*** Input data ***
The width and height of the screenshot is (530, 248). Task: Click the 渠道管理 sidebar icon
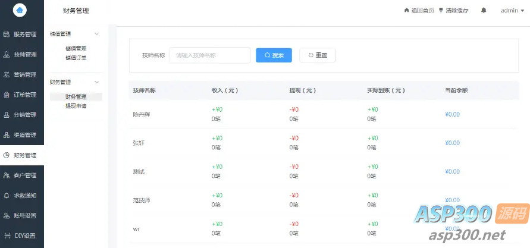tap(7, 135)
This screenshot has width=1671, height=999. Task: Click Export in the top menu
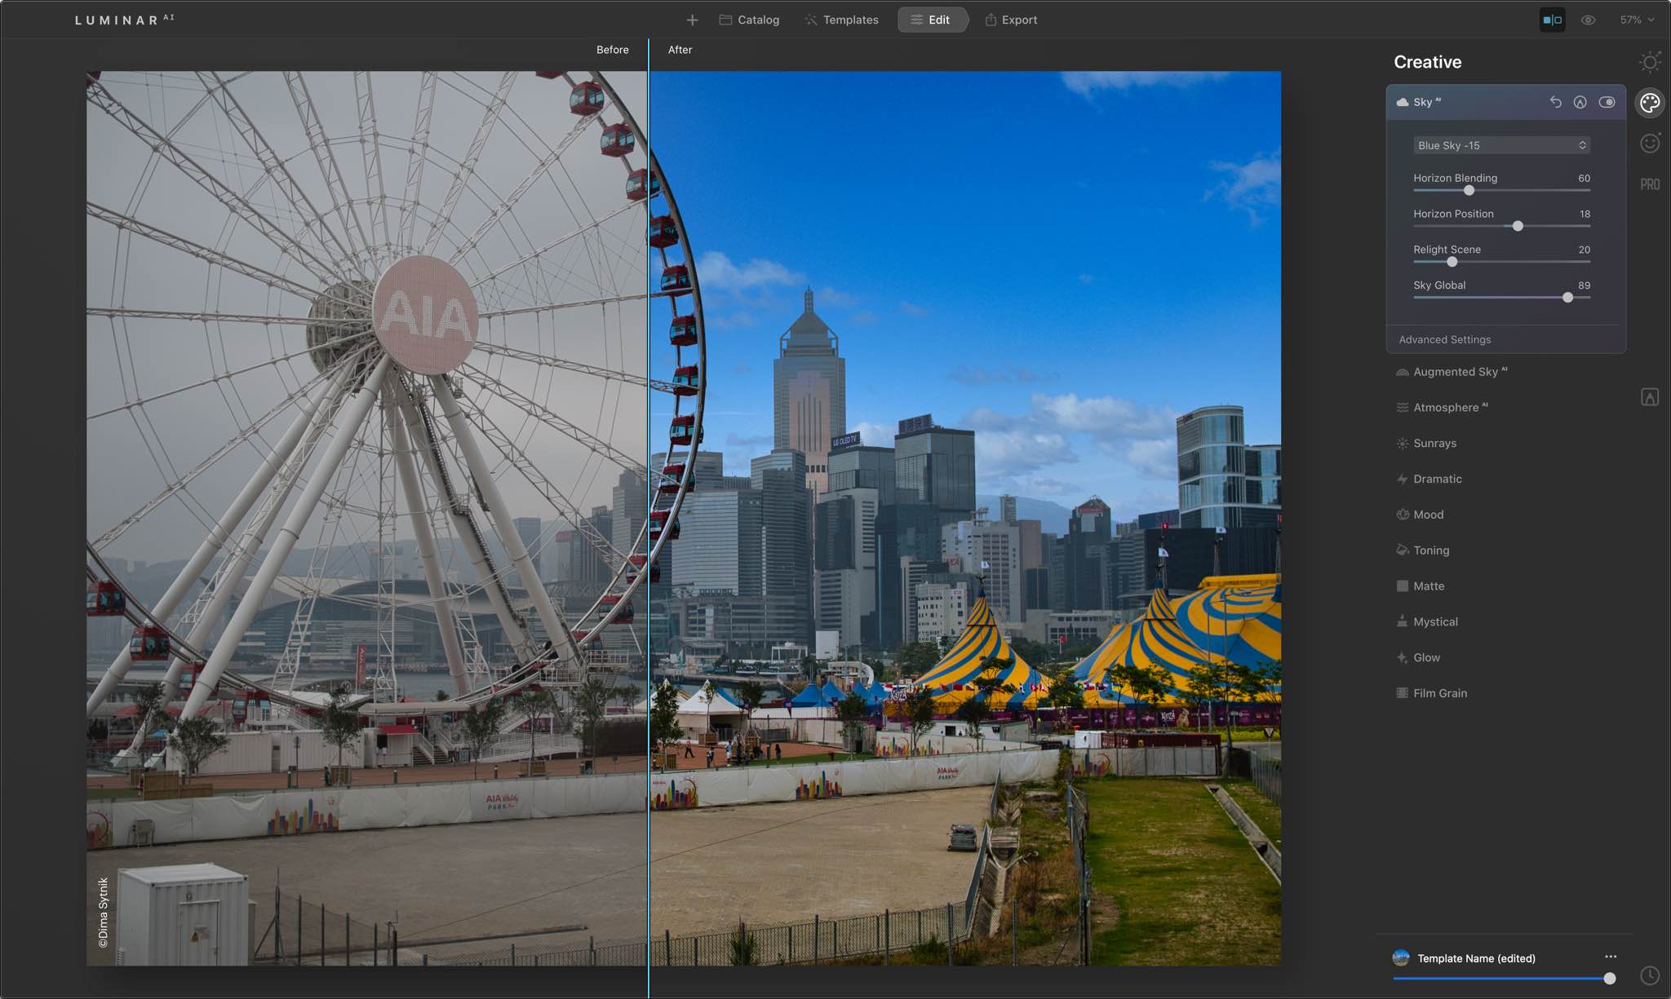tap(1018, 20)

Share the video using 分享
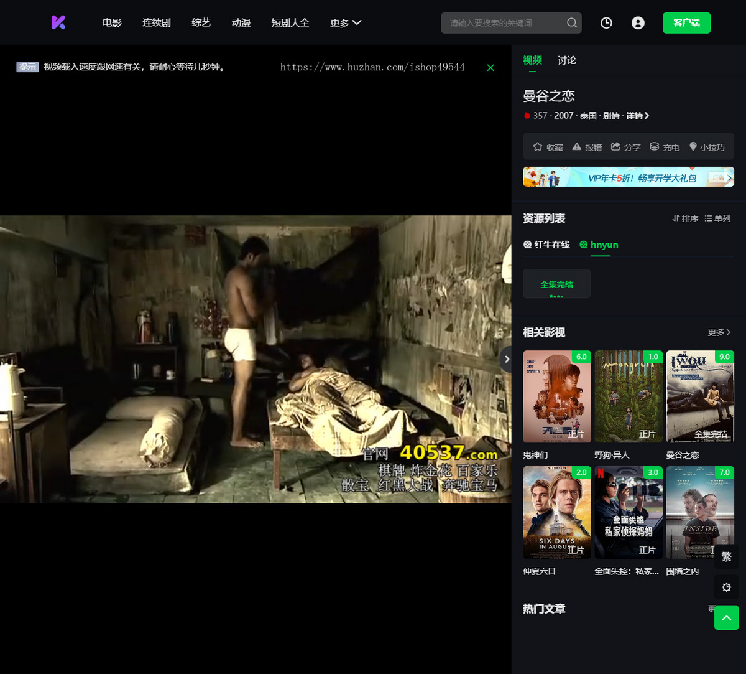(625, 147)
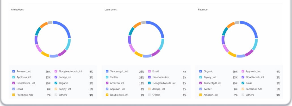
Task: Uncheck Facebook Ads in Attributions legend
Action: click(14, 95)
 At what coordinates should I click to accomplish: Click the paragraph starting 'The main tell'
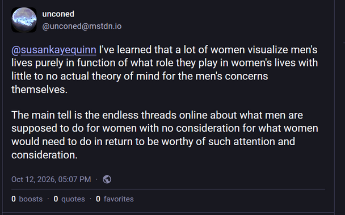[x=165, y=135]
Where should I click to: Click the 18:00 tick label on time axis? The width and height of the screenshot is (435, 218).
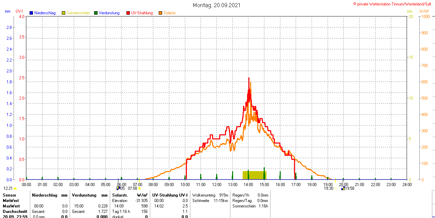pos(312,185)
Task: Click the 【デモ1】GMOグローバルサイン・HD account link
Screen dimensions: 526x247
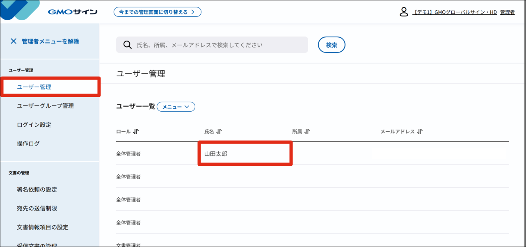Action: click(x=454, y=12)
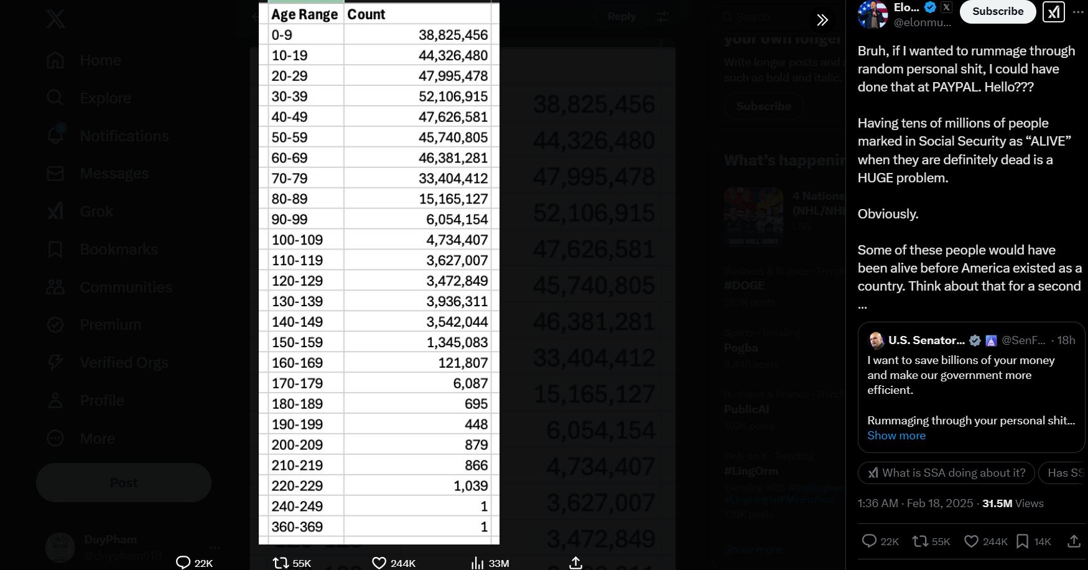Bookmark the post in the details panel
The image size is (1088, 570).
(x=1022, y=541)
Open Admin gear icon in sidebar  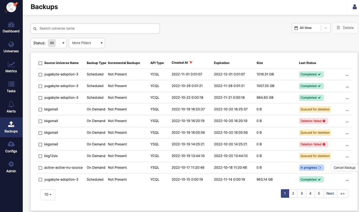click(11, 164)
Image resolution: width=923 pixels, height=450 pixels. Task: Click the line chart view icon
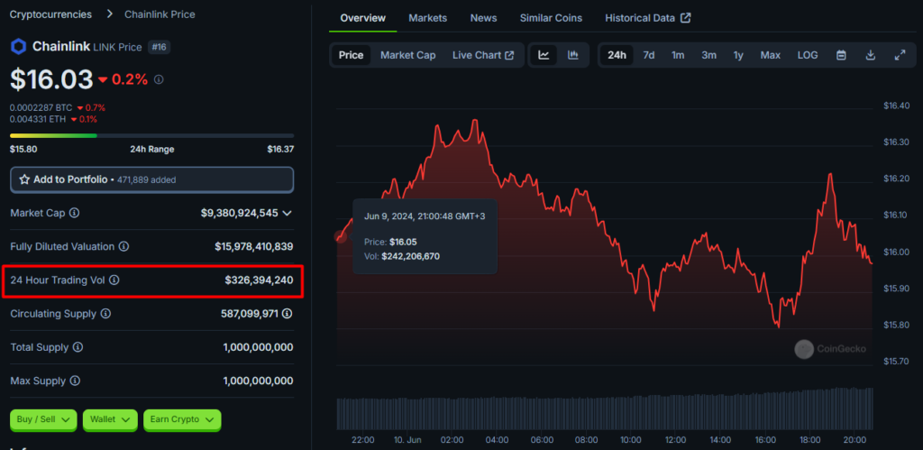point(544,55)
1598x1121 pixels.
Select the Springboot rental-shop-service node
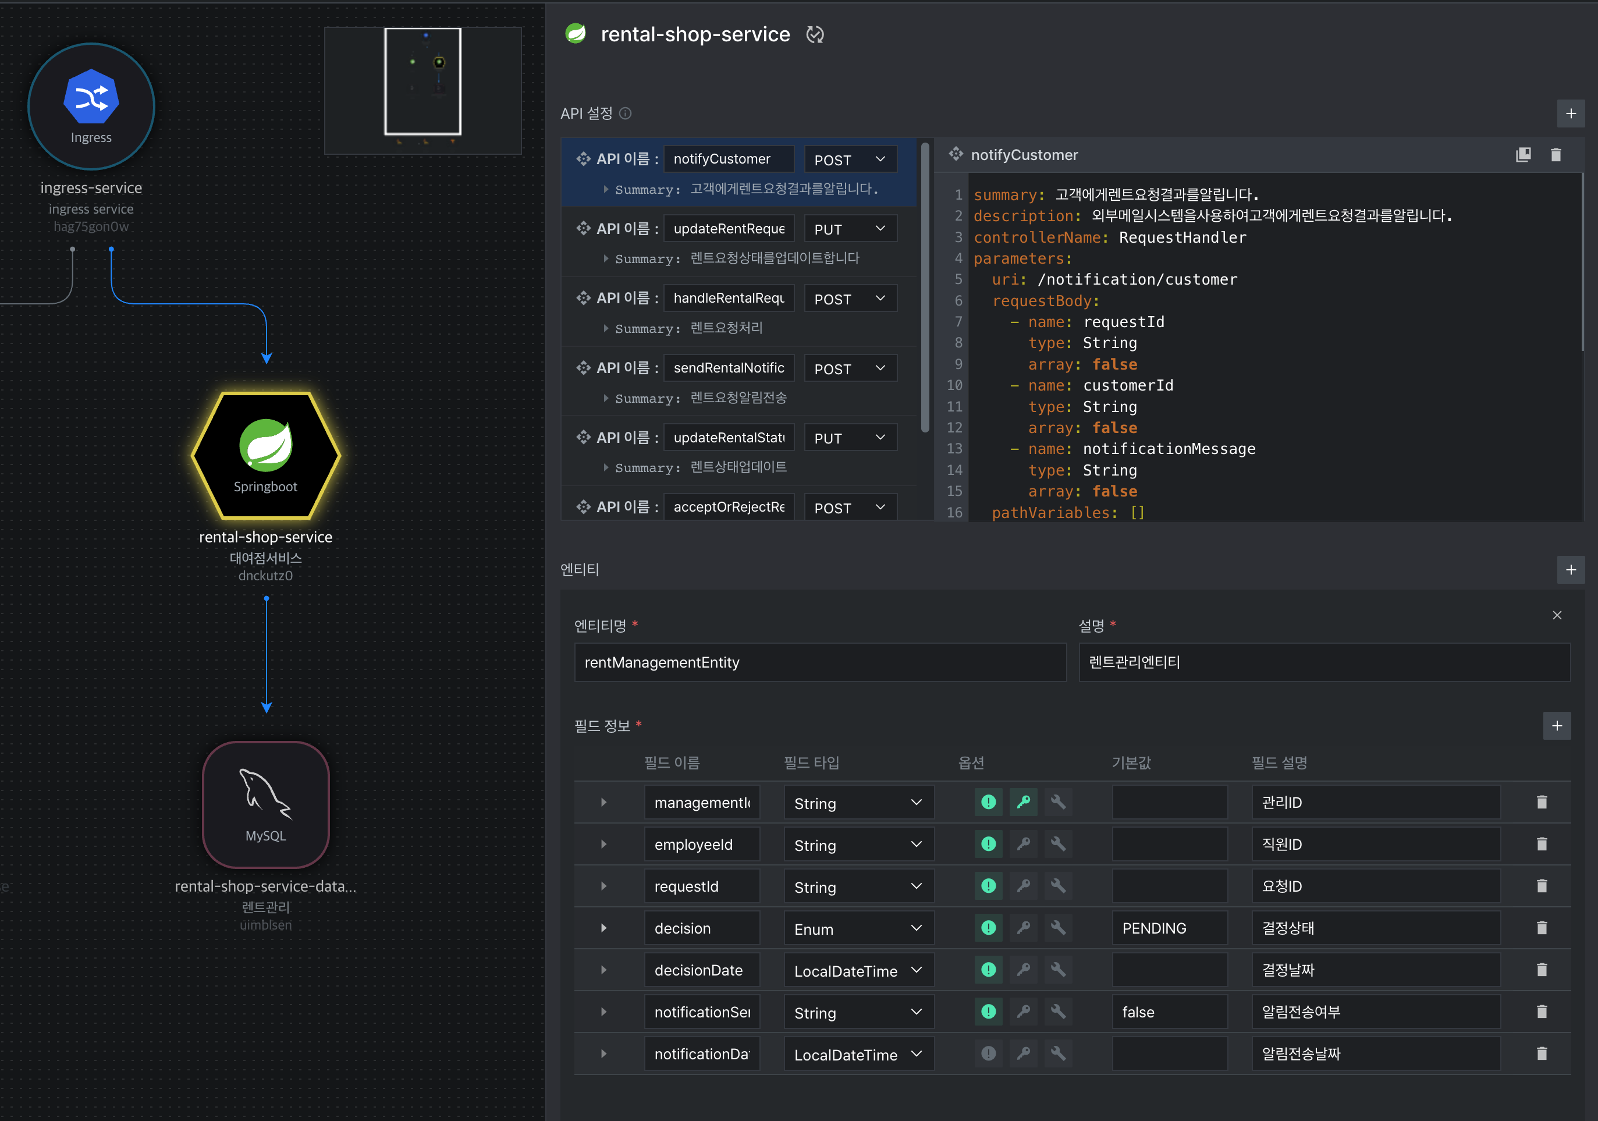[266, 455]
*** End of Input data ***
The lines from the one holding "Select the Springboot" to the final line of the entries are to be duplicated exactly, and the pictures are to be left out.

#### Response to the exercise:
Select the Springboot rental-shop-service node
[266, 455]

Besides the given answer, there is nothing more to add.